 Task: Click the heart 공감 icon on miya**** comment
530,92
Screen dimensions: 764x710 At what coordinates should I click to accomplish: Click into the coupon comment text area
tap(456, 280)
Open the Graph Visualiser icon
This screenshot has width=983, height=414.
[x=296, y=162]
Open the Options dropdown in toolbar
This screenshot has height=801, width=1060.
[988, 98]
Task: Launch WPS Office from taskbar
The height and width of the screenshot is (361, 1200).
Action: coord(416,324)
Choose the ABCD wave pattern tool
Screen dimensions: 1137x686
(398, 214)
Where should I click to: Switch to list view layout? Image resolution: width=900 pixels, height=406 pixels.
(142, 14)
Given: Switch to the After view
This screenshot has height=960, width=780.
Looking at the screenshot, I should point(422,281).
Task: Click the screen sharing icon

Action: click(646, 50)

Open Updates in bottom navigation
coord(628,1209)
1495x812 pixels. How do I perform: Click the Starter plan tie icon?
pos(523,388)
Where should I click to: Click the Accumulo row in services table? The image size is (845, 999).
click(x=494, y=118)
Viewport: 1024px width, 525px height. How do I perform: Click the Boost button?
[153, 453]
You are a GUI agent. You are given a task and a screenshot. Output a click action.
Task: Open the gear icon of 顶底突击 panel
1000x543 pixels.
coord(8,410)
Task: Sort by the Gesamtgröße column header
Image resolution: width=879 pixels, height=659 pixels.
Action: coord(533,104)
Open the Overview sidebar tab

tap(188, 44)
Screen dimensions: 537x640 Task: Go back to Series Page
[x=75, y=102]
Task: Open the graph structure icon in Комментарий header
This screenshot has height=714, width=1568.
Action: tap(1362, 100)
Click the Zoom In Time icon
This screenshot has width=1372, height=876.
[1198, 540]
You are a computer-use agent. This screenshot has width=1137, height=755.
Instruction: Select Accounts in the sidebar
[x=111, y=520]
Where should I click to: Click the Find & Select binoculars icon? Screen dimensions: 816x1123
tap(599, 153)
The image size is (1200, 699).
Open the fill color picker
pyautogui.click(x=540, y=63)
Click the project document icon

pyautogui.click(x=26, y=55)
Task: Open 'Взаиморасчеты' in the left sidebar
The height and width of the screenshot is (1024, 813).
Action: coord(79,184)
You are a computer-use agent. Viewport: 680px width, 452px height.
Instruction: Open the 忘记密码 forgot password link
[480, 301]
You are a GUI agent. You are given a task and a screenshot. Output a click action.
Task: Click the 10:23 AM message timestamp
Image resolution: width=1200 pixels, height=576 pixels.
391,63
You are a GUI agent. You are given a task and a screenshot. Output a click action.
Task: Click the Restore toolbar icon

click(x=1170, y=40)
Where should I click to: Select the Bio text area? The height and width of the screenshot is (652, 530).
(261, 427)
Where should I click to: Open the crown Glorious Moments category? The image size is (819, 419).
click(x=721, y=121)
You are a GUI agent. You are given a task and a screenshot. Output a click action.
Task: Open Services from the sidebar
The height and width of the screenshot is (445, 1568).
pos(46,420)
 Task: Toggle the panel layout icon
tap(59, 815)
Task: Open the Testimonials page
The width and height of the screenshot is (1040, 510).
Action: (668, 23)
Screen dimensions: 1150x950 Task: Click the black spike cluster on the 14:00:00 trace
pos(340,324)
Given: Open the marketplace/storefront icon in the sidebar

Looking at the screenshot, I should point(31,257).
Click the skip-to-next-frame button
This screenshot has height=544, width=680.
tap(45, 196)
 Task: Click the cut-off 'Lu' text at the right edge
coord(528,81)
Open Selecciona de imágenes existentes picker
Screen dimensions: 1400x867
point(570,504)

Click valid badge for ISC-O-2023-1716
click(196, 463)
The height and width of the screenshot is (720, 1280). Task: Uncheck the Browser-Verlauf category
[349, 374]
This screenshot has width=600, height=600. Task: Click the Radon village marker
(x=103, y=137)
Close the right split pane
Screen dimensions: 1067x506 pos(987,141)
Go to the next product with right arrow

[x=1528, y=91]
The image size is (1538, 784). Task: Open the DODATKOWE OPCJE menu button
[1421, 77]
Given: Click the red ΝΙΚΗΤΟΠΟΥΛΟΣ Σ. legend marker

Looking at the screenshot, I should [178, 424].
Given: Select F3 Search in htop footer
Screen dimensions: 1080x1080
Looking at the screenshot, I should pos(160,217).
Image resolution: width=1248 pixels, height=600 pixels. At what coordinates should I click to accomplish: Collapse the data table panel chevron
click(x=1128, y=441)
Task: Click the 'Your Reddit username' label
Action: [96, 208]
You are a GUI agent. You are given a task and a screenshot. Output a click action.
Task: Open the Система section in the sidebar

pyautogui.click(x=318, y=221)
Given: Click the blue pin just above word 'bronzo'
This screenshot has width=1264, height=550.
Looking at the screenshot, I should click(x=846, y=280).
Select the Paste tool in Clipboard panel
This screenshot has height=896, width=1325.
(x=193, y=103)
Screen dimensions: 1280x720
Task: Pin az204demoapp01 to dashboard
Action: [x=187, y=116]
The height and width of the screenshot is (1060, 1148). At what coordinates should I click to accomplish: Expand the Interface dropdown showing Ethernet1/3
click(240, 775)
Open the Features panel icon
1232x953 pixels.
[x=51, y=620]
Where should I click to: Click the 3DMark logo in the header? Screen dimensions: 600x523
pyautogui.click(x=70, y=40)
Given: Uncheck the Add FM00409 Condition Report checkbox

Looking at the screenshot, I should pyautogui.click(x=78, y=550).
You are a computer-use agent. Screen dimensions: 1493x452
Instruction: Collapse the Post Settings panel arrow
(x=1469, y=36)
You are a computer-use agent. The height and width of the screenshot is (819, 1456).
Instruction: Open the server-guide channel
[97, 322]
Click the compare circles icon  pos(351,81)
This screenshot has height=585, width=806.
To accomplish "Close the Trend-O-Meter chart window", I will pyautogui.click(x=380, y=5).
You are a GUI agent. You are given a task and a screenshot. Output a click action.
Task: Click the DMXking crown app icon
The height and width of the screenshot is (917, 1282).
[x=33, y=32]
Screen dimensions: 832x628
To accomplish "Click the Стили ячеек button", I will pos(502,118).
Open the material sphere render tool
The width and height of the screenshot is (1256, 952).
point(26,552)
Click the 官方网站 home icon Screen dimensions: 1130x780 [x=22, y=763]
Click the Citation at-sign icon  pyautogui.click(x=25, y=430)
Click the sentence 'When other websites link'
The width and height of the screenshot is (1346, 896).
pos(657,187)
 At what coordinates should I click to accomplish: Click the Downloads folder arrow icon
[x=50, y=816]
--------------------
> [Task goal] Reproduce the lines of the records exactly, from the first one through the line that contains "Task: Sort by the Gesamtgröße column header".

> [Exercise response]
 Task: Click the heart 공감 icon on miya**** comment
530,92
Screen dimensions: 764x710 At what coordinates should I click to accomplish: Click into the coupon comment text area
tap(456, 280)
Open the Graph Visualiser icon
This screenshot has width=983, height=414.
[x=296, y=162]
Open the Options dropdown in toolbar
This screenshot has height=801, width=1060.
[988, 98]
Task: Launch WPS Office from taskbar
The height and width of the screenshot is (361, 1200).
Action: coord(416,324)
Choose the ABCD wave pattern tool
Screen dimensions: 1137x686
(398, 214)
Where should I click to: Switch to list view layout? Image resolution: width=900 pixels, height=406 pixels.
(142, 14)
Given: Switch to the After view
This screenshot has height=960, width=780.
Looking at the screenshot, I should point(422,281).
Task: Click the screen sharing icon

Action: click(646, 50)

Open Updates in bottom navigation
coord(628,1209)
1495x812 pixels. How do I perform: Click the Starter plan tie icon?
pos(523,388)
Where should I click to: Click the Accumulo row in services table? The image size is (845, 999).
click(x=494, y=118)
Viewport: 1024px width, 525px height. How do I perform: Click the Boost button?
[153, 453]
You are a GUI agent. You are given a task and a screenshot. Output a click action.
Task: Open the gear icon of 顶底突击 panel
1000x543 pixels.
coord(8,410)
Task: Sort by the Gesamtgröße column header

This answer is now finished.